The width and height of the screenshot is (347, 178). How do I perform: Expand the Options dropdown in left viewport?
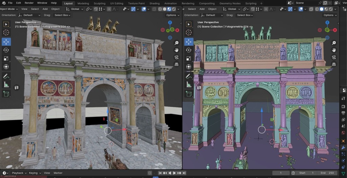coord(172,15)
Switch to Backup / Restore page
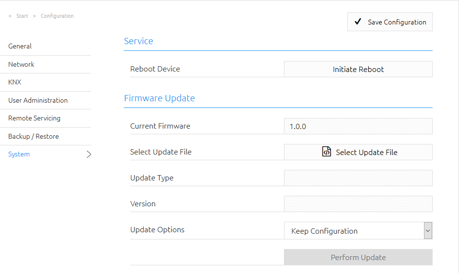 point(34,136)

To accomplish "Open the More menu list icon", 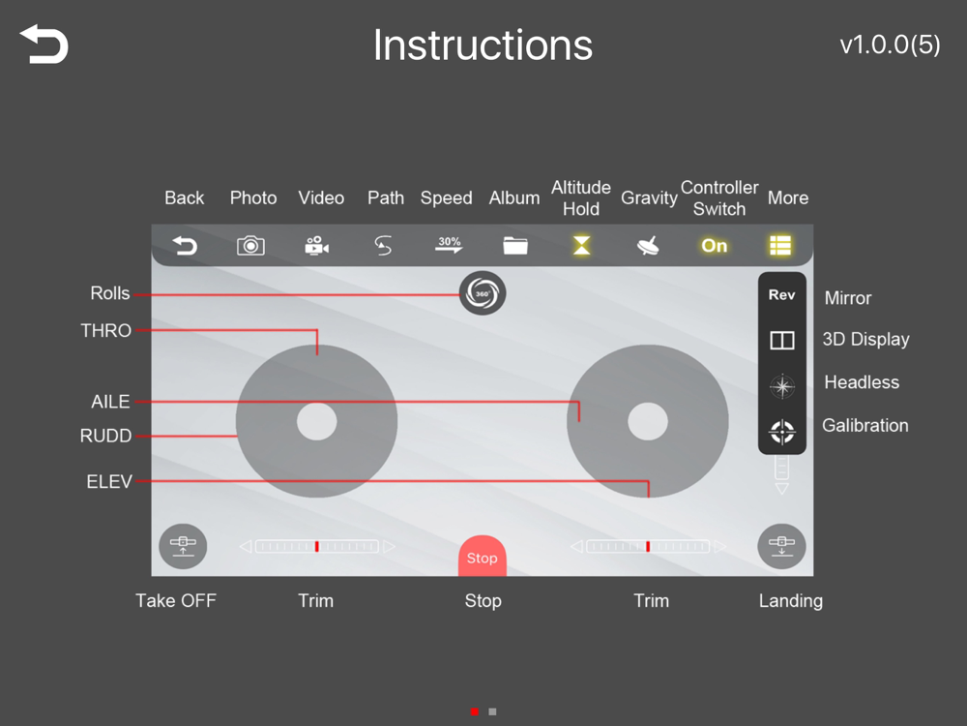I will pyautogui.click(x=780, y=246).
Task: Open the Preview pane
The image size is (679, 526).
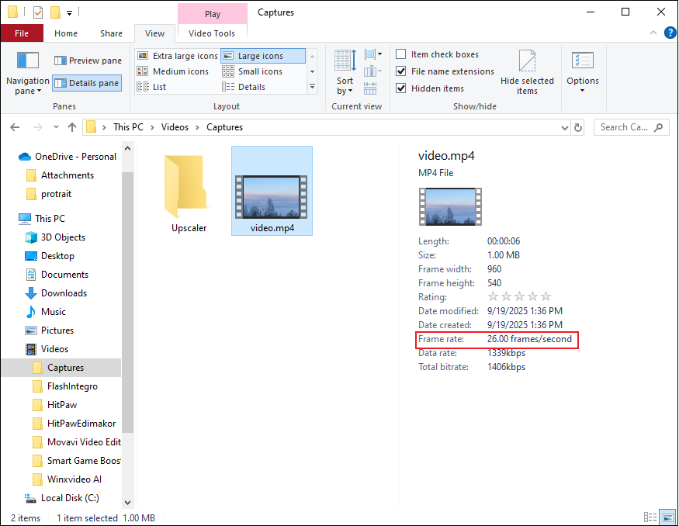Action: [x=88, y=60]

************

PROBLEM DESCRIPTION:
Recast the data, starting at the line containing "Task: Open the Preview pane" and running through the end of the data, as a JSON list of strings with one string per line and no blank lines. Leave the pictures out.

THE COMPLETED TASK:
[
  "Task: Open the Preview pane",
  "The image size is (679, 526).",
  "Action: [x=88, y=60]"
]